───── Given data

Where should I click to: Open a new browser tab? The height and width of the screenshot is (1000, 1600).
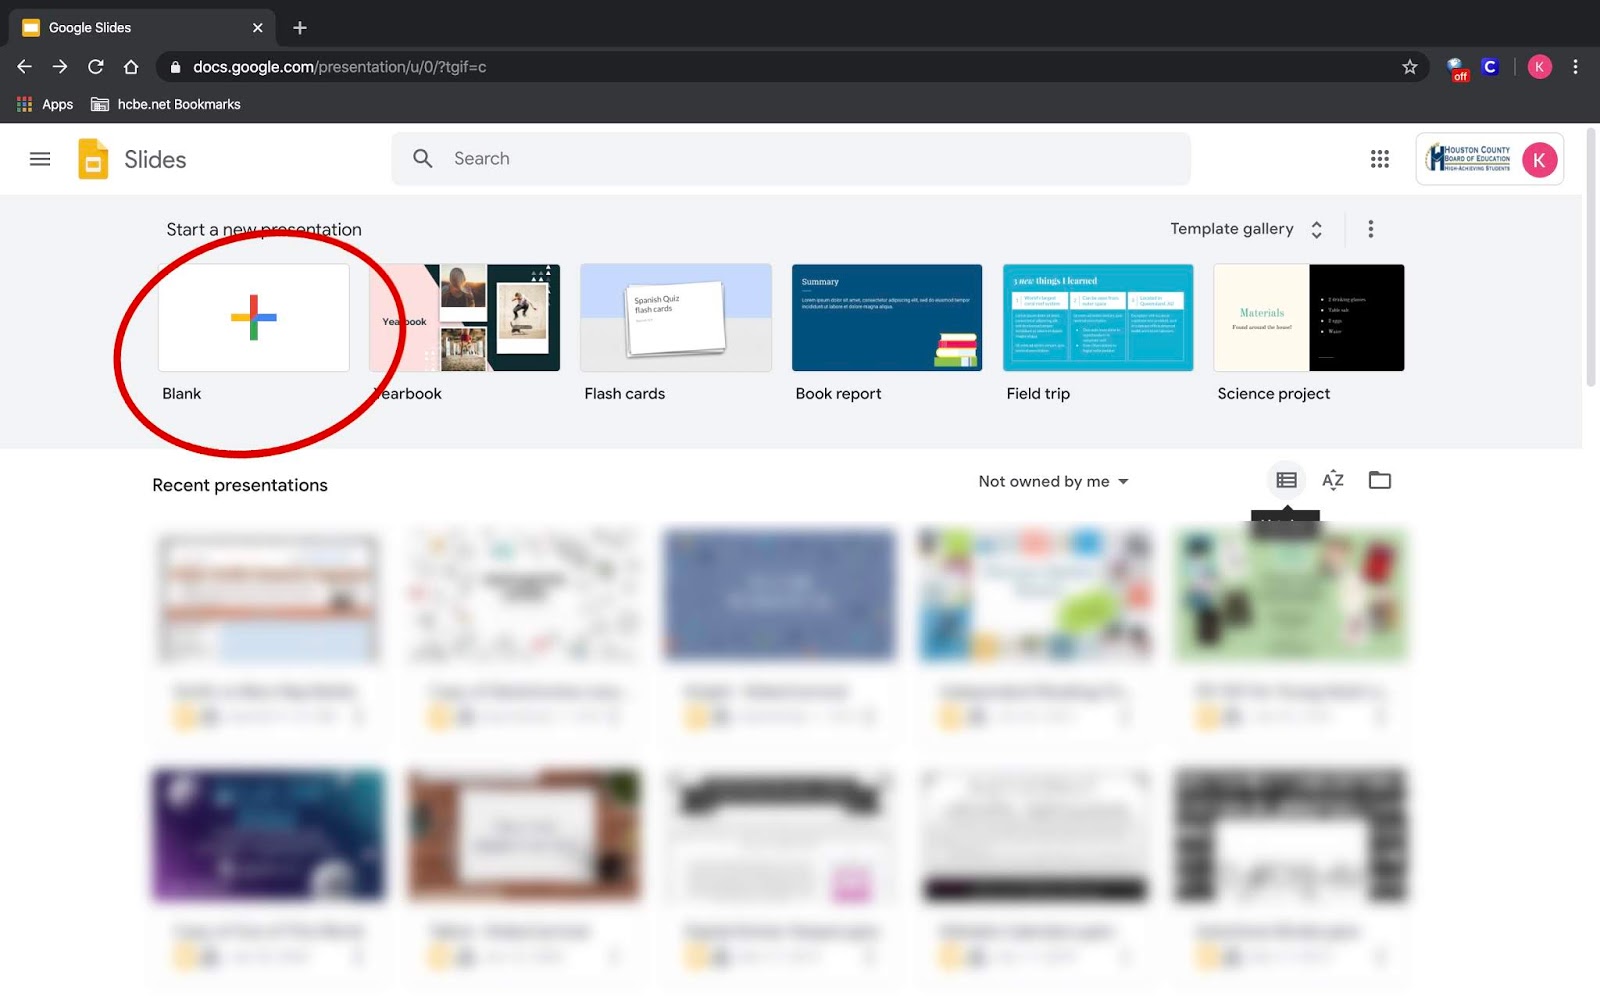coord(299,27)
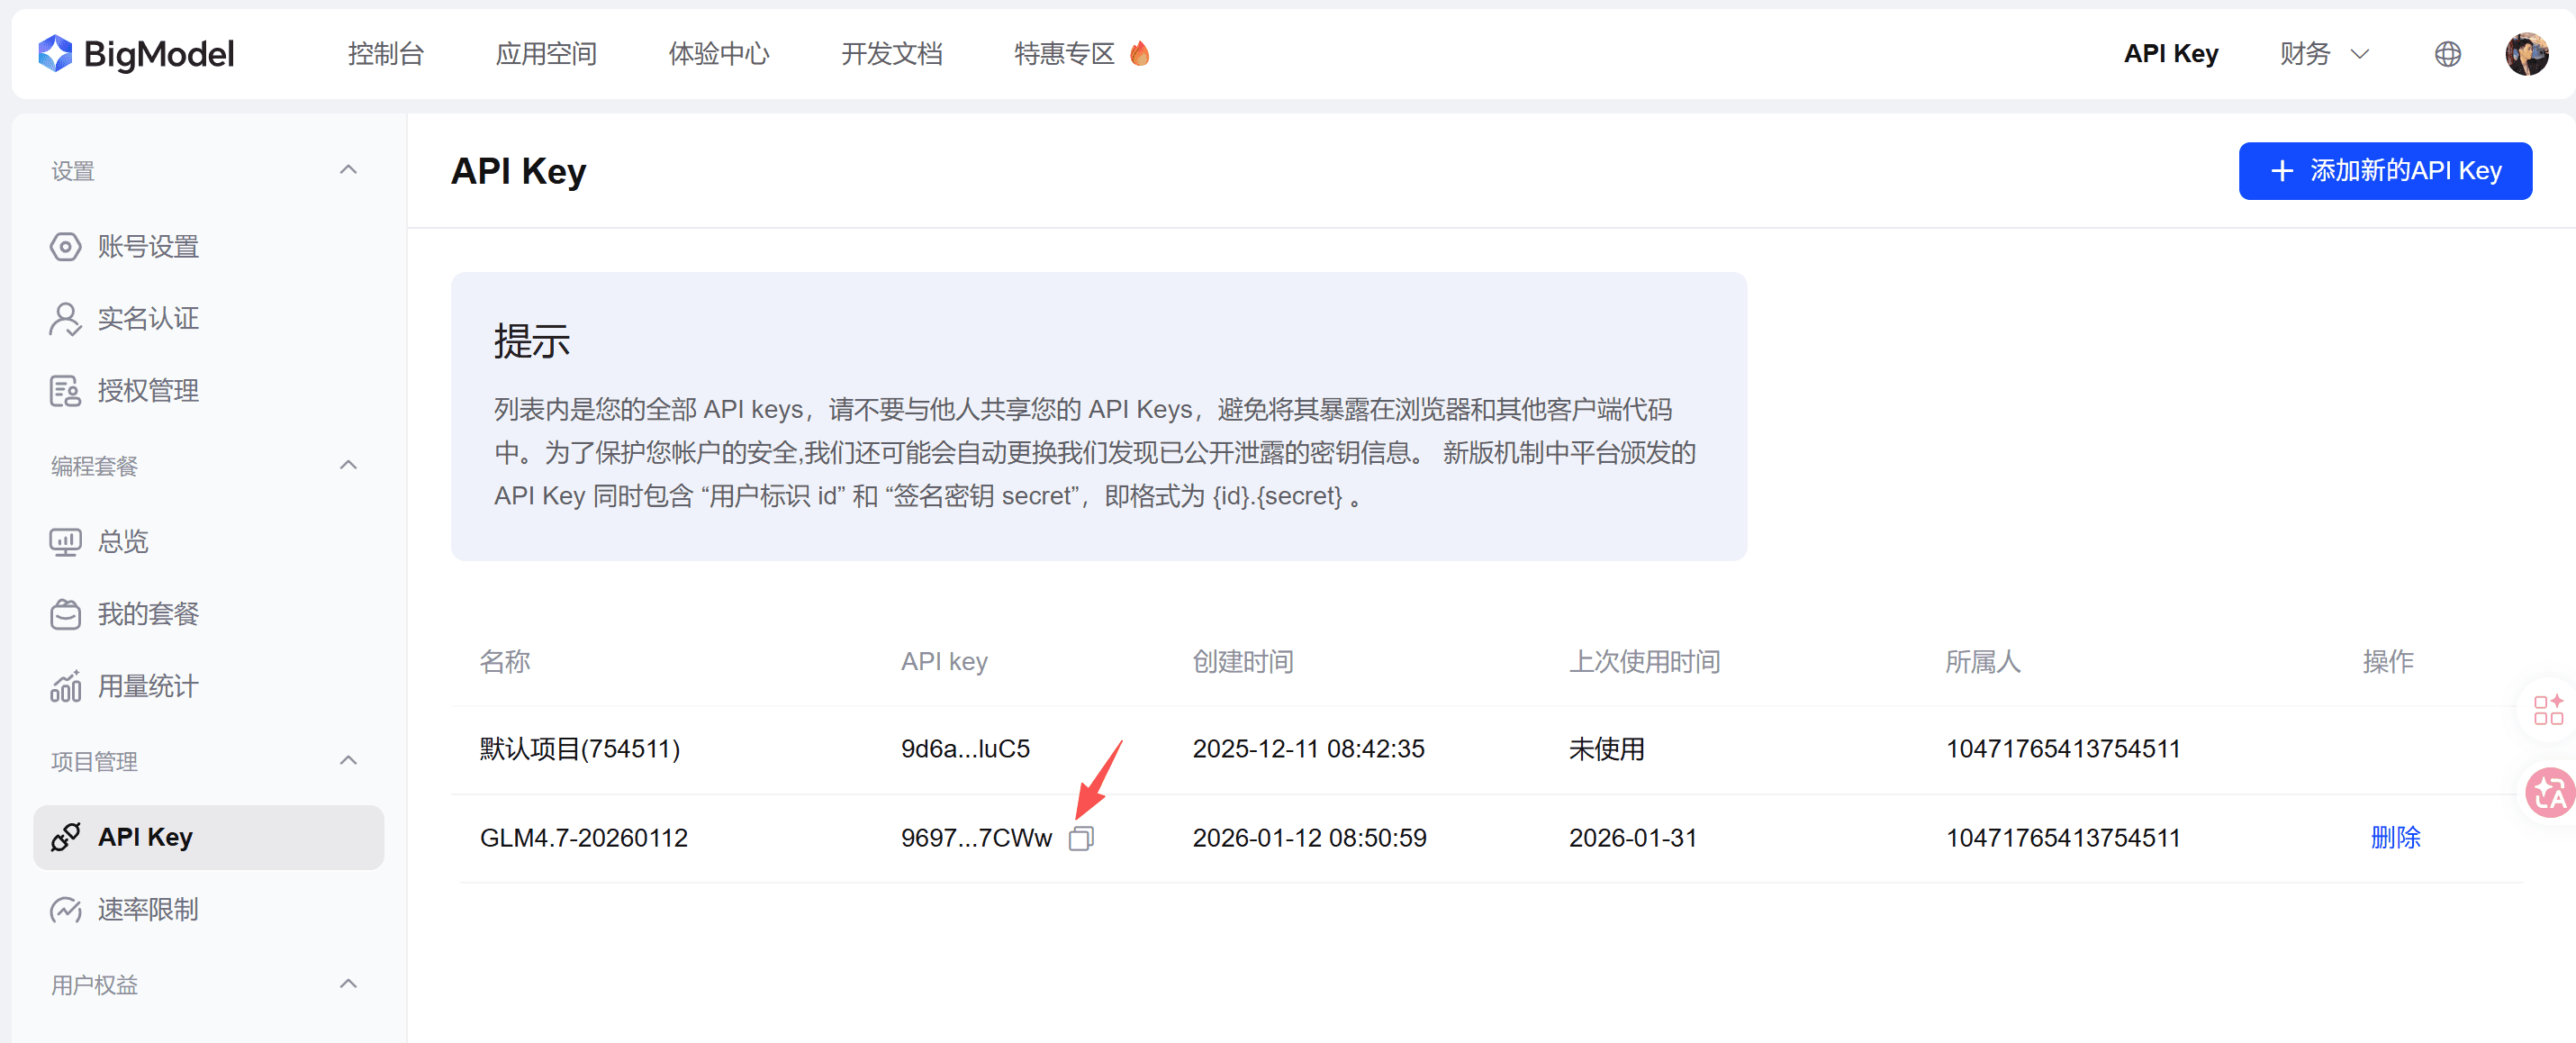Open 用量统计 usage statistics
This screenshot has width=2576, height=1043.
click(x=147, y=687)
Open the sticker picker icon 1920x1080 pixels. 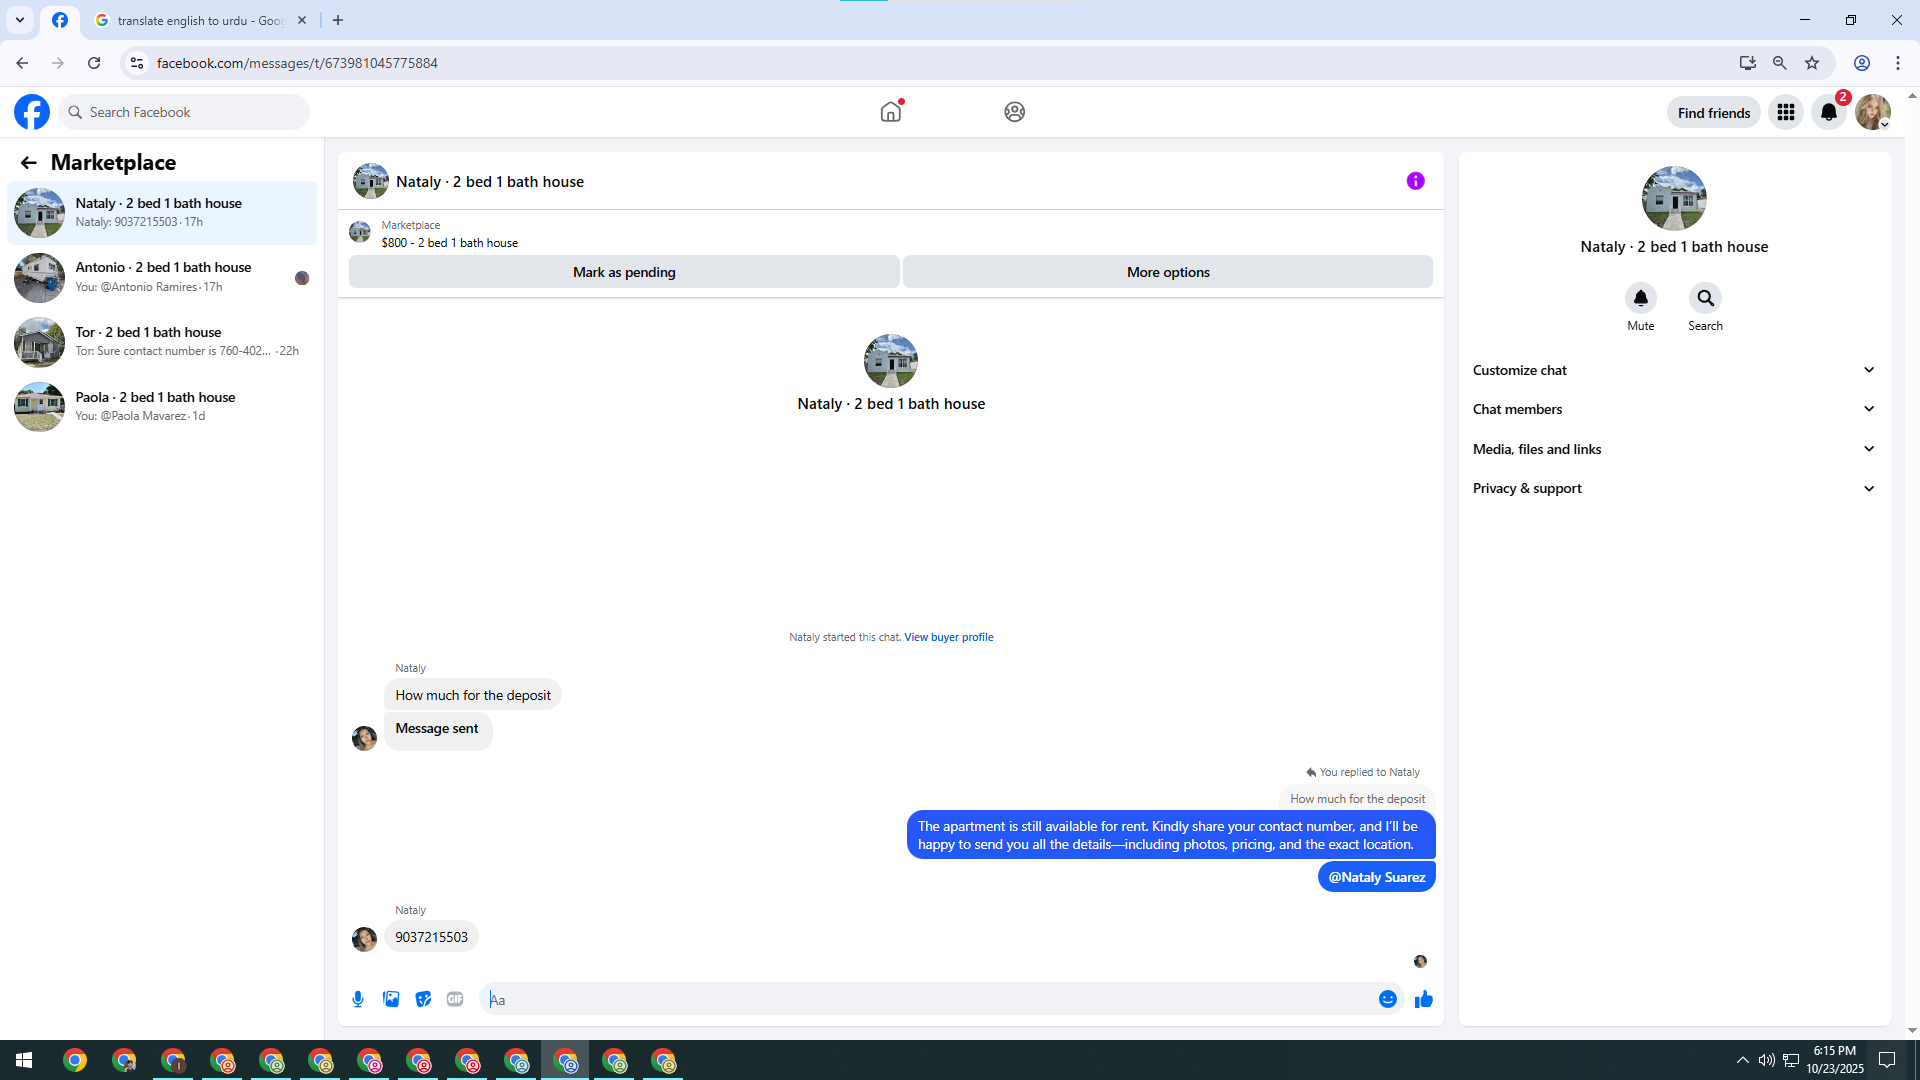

──────────

__Activity__. Write every line above again exactly, but leave the pictures out.

__Response area__.
Where should I click to: Open a new browser tab? The height and width of the screenshot is (1000, 1600).
coord(299,27)
Open 用量统计 usage statistics
This screenshot has width=2576, height=1043.
click(x=147, y=687)
Open the sticker picker icon 1920x1080 pixels. 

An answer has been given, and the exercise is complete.